Voor mensen met diafragmaparalyse zijn er twee behandelopties: non-invasieve beademing (NIV) in de thuissituatie of een (laparoscopische) diafragmaplicatie. Prof. dr. Peter Wijkstra (longarts, UMCG) en dr. Pim Welvaart (chirurg, Middenrifcentrum) willen onderzoeken welke behandeling, NIV of een laparoscopische diafragmaplicatie, op termijn de beste resultaten geeft voor de individuele patiënt. Dit kunnen zij alleen doen als patiënten bereid zijn zich te laten randomiseren tussen de twee behandelopties. Om deze bereidheid te toetsen, hebben zij een pilotstudie opgezet.
Een diafragmaparalyse is een ernstige aandoening die wordt veroorzaakt doordat de nervus phrenicus geen impulsen meer geeft aan het diafragma. Hierdoor ontstaat hoogstand van het diafragma. Mensen met een diafragmaparalyse zijn vaak ernstig benauwd. Zij kunnen bijvoorbeeld niet in één keer een trap oplopen, niet wandelen en praten tegelijk en niet bukken om hun schoenveters te strikken.

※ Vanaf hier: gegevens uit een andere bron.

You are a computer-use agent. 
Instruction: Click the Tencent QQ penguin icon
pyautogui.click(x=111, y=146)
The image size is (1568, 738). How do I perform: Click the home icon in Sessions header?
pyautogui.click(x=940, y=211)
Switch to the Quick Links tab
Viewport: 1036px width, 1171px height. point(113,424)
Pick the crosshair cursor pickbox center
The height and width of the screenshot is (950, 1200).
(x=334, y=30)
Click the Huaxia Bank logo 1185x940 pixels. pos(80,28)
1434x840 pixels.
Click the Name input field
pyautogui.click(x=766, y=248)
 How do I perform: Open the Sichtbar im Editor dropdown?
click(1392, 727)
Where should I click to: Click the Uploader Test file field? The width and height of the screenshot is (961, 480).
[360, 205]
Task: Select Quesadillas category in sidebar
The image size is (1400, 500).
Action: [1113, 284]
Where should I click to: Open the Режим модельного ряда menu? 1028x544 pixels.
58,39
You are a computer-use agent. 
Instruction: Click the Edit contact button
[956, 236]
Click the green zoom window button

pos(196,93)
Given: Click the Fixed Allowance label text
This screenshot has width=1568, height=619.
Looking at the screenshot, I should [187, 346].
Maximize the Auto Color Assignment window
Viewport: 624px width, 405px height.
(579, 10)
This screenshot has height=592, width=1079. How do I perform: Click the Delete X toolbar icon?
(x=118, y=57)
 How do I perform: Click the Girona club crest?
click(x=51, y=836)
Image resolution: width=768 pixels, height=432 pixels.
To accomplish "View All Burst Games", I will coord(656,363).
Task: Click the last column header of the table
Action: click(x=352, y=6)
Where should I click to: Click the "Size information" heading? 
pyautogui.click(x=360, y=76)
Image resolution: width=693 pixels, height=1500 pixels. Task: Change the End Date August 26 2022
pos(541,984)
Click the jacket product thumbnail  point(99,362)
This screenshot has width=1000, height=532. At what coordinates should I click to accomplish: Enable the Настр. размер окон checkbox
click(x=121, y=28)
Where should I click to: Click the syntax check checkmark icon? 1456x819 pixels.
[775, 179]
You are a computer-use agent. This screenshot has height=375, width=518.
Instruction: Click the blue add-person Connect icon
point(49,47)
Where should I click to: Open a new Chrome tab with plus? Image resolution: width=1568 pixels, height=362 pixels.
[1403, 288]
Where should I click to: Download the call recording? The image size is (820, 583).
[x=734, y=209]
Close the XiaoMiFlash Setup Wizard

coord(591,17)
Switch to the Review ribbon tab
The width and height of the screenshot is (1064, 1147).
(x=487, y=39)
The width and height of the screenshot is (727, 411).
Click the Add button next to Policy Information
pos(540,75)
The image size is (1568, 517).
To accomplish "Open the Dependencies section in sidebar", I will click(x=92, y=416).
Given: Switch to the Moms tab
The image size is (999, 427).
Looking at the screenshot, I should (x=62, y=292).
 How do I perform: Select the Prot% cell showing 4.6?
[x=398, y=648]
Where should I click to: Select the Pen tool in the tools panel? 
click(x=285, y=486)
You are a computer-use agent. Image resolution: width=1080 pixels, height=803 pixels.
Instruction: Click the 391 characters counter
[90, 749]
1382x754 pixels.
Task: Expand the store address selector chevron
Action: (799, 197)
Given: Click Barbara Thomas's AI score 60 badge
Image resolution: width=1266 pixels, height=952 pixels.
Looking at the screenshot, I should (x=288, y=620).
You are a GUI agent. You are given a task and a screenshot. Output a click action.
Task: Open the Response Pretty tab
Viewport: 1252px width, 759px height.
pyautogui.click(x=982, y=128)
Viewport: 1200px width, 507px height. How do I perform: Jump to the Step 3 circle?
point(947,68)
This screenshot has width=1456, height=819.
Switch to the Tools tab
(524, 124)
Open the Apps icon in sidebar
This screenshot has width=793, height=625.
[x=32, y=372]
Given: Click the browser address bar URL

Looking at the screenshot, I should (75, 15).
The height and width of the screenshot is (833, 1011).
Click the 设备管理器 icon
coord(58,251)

Daarnaast is hun slaap vaak verstoord omdat het diafragma een belangrijke rol speelt bij de ademhaling tijdens de slaap. Dit alles leidt tot een extreem lage kwaliteit van leven, met grote gevolgen voor het werk en sociale activiteiten.
Operatie
In het verleden waren mensen met een diafragmaparalyse aangewezen op een operatie door middel van een thoracotomie. Deze zware ingreep is echter niet voor alle patiënten haalbaar. Welvaart: “Bij deze operatie wordt de borstkas geopend en bestaat het risico dat mensen moeten worden opgenomen op de intensive care. Ook geeft de operatie niet altijd voldoende resultaat en kunnen mensen een chronisch pijnsyndroom ontwikkelen. Veel mensen die in een minder goede lichamelijke conditie zijn, krijgen dan ook van hun arts het advies met hun aandoening te leren leven.”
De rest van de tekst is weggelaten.